Années 1870: au café Riche, au n° 16, à l’angle de la rue Le Peletier se partage, à cinq, un « dîner des auteurs sifflés » : Flaubert en est pour l’échec de son Candidat, un canevas laissé par son ami Bouilhet qu’il a fini pour le Vaudeville voisin, Zola pour Les Héritiers Rabourdin, Edmond de Goncourt pour Henriette Maréchal, Daudet pour son Arlésienne. « Quant à Tourgueniev, expliquera Daudet, il nous donna sa parole qu’il avait été sifflé en Russie, et, comme c’était très loin, on n’y alla pas voir. »
Dans les premières années 1880, les Impressionnistes s’y retrouvent pour un dîner mensuel, décidé à leur 6e exposition, afin de célébrer les retrouvailles avec Monet, Renoir et Sisley. On y voit parfois Mallarmé.
L’unanimisme sera de courte durée : à leur 8e exposition – il n’y en aura pas d’autre –, qui ouvre le 15 mai 1886 pour un mois à la Maison Dorée, au coin de la rue Laffitte, les trois prodigues ont à nouveau fait sécession, tandis que Degas y a accepté Seurat et Signac, les Pissarro père et fils, en un mot, pour le moins des « Néo ». Le groupe impressionniste finit sur le Boulevard comme il y a commencé.

Odette « n’était pas chez Prévost ; il voulut chercher dans tous les restaurants des boulevards. Pour gagner du temps, pendant qu’il visitait les uns, il envoya dans les autres son cocher Rémi, écrit Proust. Mais le cocher revint lui dire qu’il ne l’avait trouvée nulle part… Swann se fit conduire dans les derniers restaurants… Il ne cachait plus maintenant son agitation, le prix qu’il attachait à cette rencontre et il promit en cas de succès une récompense à son cocher… Il poussa jusqu’à la Maison Dorée, entra deux fois chez Tortoni [Flaubert vantait déjà sa fricassée de poulet froid] et, sans l’avoir vue davantage, venait de ressortir du Café Anglais, marchant à grands pas, l’air hagard, pour rejoindre sa voiture qui l’attendait au coin du boulevard des Italiens, quand il heurta une personne qui venait en sens contraire : c’était Odette ».

- **À faire**
a) D'après le texte sur les cafés du Boulevard, quand et où s'ouvre la 8e exposition des Impressionnistes ?
b) Dans le texte sur les cafés du Boulevard, résumez en quelques phrases le paragraphe qui commence par « L'unanimisme sera de courte durée » en conservant ses faits essentiels.
c) Recopiez sans rien changer le passage du texte sur les cafés du Boulevard qui s'ouvre sur les mots « Années 1870: au » et s'achève sur « voit parfois Mallarmé. ».
Le matériel qui suit n'a aucun lien avec le texte.

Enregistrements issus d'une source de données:
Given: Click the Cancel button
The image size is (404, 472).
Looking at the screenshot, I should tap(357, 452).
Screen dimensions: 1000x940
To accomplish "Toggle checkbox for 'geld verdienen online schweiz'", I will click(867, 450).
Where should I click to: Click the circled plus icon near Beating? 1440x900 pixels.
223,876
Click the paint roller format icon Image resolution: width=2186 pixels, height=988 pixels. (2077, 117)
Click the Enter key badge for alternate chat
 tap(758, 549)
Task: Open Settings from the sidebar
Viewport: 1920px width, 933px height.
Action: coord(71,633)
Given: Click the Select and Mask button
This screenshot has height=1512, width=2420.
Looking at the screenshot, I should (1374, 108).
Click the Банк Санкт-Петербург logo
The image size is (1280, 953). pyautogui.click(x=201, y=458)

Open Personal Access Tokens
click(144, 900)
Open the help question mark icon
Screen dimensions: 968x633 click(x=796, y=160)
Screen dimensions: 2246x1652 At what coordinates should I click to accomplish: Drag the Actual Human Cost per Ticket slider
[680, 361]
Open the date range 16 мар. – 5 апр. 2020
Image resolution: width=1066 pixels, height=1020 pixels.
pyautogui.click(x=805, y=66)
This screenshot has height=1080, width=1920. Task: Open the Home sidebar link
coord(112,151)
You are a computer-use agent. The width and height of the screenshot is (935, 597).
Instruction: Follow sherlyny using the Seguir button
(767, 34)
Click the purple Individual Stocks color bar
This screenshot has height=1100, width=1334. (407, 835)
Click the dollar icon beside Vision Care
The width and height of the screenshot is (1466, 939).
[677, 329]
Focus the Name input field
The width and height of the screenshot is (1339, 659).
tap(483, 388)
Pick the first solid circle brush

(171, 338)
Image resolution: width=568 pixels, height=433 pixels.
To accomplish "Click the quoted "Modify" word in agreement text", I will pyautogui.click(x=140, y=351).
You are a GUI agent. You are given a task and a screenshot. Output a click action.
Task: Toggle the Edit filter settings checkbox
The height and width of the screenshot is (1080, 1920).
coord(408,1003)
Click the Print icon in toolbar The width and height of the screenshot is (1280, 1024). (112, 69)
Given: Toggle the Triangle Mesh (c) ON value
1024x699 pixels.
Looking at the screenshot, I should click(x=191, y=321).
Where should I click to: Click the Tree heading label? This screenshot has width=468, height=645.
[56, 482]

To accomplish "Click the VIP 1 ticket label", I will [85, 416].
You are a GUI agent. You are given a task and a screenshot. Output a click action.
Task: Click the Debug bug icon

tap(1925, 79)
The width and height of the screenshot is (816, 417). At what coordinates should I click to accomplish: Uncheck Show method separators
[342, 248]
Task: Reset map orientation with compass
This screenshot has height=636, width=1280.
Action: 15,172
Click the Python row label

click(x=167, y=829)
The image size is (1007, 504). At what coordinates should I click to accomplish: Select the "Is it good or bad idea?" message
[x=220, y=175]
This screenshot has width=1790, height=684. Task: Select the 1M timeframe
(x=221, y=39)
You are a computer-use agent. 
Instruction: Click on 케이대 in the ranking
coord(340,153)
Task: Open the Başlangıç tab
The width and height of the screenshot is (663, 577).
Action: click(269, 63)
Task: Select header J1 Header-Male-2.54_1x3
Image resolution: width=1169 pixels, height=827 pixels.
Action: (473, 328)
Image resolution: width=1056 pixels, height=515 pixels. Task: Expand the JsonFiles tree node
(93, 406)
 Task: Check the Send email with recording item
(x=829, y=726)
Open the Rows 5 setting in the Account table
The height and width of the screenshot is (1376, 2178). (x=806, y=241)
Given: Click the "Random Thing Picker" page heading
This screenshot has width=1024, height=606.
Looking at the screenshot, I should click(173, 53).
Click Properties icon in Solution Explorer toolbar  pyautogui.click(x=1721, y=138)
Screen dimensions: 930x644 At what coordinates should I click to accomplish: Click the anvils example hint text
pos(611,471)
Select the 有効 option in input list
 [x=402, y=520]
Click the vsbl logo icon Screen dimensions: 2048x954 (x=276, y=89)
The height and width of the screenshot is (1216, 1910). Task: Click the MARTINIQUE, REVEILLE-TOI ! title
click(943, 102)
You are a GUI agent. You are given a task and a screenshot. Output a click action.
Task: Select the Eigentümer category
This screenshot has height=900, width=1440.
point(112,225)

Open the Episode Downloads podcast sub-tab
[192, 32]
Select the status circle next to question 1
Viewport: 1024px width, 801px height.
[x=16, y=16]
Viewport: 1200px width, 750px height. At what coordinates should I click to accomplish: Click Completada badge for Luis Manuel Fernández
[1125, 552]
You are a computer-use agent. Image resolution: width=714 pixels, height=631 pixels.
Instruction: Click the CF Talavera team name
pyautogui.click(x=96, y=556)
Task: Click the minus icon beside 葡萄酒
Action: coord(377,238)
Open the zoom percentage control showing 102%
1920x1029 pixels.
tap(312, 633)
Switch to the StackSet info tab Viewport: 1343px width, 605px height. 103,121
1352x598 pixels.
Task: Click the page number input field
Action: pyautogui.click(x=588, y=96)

- **Réponses par consigne**
a) Elle s'ouvre le 15 mai 1886, pour un mois, à la Maison Dorée, au coin de la rue Laffitte.

b) La 8e et dernière exposition impressionniste ouvre le 15 mai 1886 pour un mois à la Maison Dorée, au coin de la rue Laffitte. Les trois prodigues y ont de nouveau fait sécession. Degas y a accepté Seurat, Signac et les Pissarro père et fils, tous au moins des « Néo ». Le groupe impressionniste finit ainsi sur le Boulevard, là où il avait commencé.

c)
Années 1870: au café Riche, au n° 16, à l’angle de la rue Le Peletier se partage, à cinq, un « dîner des auteurs sifflés » : Flaubert en est pour l’échec de son Candidat, un canevas laissé par son ami Bouilhet qu’il a fini pour le Vaudeville voisin, Zola pour Les Héritiers Rabourdin, Edmond de Goncourt pour Henriette Maréchal, Daudet pour son Arlésienne. « Quant à Tourgueniev, expliquera Daudet, il nous donna sa parole qu’il avait été sifflé en Russie, et, comme c’était très loin, on n’y alla pas voir. »
Dans les premières années 1880, les Impressionnistes s’y retrouvent pour un dîner mensuel, décidé à leur 6e exposition, afin de célébrer les retrouvailles avec Monet, Renoir et Sisley. On y voit parfois Mallarmé.